Fig. 7. Hedgehog-induced OXPHOS rescues the differentiation defect of HSCR-ENCCs.

a Mitochondria activities in HSCR-ENCCs treated with FAO agonist (GW9508), SAG, and SAG in combination with ETO were monitored using the Mitotracker assay. The corresponding quantitative analyses of mitochondria activities in HSCR#20- and HSCR#17-ENCCs from three independent experiments are shown in (b, c). Black lines mark the mean values ± SEM. d Immunocytochemistry of TUJ1⁺ and NF⁺ neurons on day 5 of neuronal differentiation. e Bar charts show mean values ± SEM from 3–4 independent experiments (Student’s t-test, two-sided). f Schematic shows the differentiation strategy for the generation of HSCR-ENCCs. g Immunocytochemistry of TUJ1⁺ and TH⁺ neurons on day 9 of the neuronal differentiation of control and HSCR-ENCC with or without pretreatment with SAG. h The bar charts show the mean values ± SEM from independent experiments. Data points obtained from independent experiments are shown (two-way ANOVA test). i Schematic shows that Hedgehog-mediated glycolysis and FAO regulate the survival and differentiation of ENCCs. Source data are provided as a Source Data file.

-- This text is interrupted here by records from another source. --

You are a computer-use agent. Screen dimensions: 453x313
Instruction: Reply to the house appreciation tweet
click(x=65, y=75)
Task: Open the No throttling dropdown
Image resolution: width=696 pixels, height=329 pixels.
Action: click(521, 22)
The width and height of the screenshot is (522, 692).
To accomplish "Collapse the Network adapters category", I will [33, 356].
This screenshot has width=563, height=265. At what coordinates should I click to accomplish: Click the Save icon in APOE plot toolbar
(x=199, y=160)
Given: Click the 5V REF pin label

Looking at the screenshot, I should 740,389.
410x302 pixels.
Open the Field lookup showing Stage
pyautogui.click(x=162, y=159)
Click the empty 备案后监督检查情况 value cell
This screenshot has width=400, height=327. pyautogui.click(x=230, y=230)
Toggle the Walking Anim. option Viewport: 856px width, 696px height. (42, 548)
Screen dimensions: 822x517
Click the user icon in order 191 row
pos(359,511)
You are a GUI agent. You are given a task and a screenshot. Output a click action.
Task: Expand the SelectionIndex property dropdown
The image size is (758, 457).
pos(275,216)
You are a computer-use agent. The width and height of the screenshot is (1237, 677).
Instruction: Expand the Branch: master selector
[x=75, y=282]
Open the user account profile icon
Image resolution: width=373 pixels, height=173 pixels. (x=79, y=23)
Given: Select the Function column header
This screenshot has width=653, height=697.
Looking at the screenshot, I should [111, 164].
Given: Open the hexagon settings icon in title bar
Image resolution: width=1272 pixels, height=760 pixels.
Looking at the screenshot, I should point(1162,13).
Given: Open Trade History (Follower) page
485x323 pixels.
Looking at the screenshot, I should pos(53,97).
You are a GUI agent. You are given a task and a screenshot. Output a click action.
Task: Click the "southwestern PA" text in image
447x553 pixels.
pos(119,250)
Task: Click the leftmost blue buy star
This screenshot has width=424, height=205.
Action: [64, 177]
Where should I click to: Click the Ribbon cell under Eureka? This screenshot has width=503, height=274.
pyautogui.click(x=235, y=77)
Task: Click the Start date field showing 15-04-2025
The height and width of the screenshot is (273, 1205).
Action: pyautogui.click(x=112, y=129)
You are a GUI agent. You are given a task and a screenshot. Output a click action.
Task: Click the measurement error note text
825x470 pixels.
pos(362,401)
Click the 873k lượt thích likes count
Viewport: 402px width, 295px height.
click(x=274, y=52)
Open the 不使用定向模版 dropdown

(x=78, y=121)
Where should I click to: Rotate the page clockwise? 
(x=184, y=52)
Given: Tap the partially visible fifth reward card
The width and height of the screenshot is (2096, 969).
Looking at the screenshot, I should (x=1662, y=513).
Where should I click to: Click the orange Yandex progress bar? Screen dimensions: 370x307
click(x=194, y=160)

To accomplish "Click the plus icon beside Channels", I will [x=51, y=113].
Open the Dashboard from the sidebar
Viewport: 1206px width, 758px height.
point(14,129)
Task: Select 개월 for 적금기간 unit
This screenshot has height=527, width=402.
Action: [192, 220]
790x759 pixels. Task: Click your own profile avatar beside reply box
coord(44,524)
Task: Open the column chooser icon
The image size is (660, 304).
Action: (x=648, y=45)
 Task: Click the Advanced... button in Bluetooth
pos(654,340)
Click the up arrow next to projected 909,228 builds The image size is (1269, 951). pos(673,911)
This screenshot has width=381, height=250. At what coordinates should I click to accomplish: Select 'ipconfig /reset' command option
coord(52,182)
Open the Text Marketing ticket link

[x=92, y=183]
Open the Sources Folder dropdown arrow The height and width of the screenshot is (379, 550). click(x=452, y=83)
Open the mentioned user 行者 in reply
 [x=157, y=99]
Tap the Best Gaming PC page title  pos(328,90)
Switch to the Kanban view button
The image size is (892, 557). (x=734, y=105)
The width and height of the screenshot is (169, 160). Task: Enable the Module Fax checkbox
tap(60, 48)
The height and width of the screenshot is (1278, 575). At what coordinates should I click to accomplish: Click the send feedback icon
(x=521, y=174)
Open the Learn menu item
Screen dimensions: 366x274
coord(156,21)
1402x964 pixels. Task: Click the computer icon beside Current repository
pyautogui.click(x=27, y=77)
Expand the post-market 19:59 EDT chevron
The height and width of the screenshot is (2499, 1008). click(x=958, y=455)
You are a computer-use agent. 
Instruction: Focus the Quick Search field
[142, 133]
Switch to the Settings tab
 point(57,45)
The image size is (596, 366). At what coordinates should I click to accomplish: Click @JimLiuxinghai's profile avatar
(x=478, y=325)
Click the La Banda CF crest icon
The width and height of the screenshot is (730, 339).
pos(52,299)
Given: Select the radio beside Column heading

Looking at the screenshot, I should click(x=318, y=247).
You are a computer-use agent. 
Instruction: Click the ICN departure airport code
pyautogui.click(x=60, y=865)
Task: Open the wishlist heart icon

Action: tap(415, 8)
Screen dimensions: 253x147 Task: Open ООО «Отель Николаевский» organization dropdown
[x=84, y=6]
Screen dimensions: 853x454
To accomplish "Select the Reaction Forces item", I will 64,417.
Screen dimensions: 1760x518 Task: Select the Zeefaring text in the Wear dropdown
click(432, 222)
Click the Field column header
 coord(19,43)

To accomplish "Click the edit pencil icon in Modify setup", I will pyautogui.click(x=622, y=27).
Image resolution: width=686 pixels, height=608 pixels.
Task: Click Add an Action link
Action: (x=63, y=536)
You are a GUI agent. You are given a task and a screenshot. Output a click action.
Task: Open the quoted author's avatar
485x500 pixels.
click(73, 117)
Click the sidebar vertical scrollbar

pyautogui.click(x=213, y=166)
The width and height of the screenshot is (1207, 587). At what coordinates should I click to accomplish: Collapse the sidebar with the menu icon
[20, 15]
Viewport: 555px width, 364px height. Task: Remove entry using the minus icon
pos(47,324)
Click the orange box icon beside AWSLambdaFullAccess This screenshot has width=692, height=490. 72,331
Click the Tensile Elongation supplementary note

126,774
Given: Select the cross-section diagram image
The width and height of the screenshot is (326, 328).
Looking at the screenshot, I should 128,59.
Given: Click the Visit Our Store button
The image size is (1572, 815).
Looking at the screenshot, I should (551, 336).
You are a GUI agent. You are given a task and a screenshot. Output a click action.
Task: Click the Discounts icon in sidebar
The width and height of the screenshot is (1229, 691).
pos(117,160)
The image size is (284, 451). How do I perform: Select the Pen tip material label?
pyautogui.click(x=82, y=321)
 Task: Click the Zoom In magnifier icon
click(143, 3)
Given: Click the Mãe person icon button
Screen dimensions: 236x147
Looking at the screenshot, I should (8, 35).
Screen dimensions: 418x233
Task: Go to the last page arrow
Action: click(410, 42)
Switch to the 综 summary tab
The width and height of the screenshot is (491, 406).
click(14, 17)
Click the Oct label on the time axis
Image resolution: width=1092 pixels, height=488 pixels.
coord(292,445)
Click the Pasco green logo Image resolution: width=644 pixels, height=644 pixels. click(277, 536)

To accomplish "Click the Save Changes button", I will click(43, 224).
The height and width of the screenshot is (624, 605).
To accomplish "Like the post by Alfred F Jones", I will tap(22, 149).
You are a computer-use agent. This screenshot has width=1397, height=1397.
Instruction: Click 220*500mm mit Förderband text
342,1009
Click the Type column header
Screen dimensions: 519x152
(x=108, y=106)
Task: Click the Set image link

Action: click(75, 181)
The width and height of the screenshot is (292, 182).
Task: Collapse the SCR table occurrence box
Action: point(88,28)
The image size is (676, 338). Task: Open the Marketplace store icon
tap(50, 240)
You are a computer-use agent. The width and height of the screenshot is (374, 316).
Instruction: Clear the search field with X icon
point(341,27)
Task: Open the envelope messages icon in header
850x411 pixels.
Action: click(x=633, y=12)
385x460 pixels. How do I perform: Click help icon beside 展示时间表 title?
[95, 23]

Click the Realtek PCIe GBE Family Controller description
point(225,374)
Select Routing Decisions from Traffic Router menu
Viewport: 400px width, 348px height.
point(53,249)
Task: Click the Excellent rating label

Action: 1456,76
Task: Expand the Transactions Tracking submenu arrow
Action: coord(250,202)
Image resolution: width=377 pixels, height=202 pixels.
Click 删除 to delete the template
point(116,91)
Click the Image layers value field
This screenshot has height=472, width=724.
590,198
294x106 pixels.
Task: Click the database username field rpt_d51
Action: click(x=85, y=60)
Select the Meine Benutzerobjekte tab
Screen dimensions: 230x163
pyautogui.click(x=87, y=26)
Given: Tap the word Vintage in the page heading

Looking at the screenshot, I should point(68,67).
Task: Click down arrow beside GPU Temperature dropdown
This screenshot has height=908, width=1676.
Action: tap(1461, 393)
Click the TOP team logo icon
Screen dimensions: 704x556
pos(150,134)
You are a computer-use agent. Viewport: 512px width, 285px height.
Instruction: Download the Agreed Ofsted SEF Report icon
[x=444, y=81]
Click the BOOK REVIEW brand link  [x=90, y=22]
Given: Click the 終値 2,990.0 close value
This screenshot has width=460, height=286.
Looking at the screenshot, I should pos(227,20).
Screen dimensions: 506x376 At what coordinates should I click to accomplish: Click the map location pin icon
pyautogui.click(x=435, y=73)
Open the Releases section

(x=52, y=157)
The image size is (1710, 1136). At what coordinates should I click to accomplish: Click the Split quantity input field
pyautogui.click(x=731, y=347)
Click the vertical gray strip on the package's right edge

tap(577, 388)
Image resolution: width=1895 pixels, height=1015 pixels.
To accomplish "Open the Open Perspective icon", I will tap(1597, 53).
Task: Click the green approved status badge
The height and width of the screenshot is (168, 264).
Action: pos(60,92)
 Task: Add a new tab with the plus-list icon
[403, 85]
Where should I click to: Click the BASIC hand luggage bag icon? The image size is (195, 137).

Fig. 8. Schematic summaries of the key molecular and cellular processes associated with HSCR pathogenesis and severity.

A core gene set associated with the severity of HSCR was identified. Additional alternations in genes implicated in RNA splicing and oxidative phosphorylation (OXPHOS) were found in L-HSCR cases. High HDAC1 activity is associated with defective neuronal differentiation, as observed in HSCR-ENCCs. Only the representative genes/pathways are shown.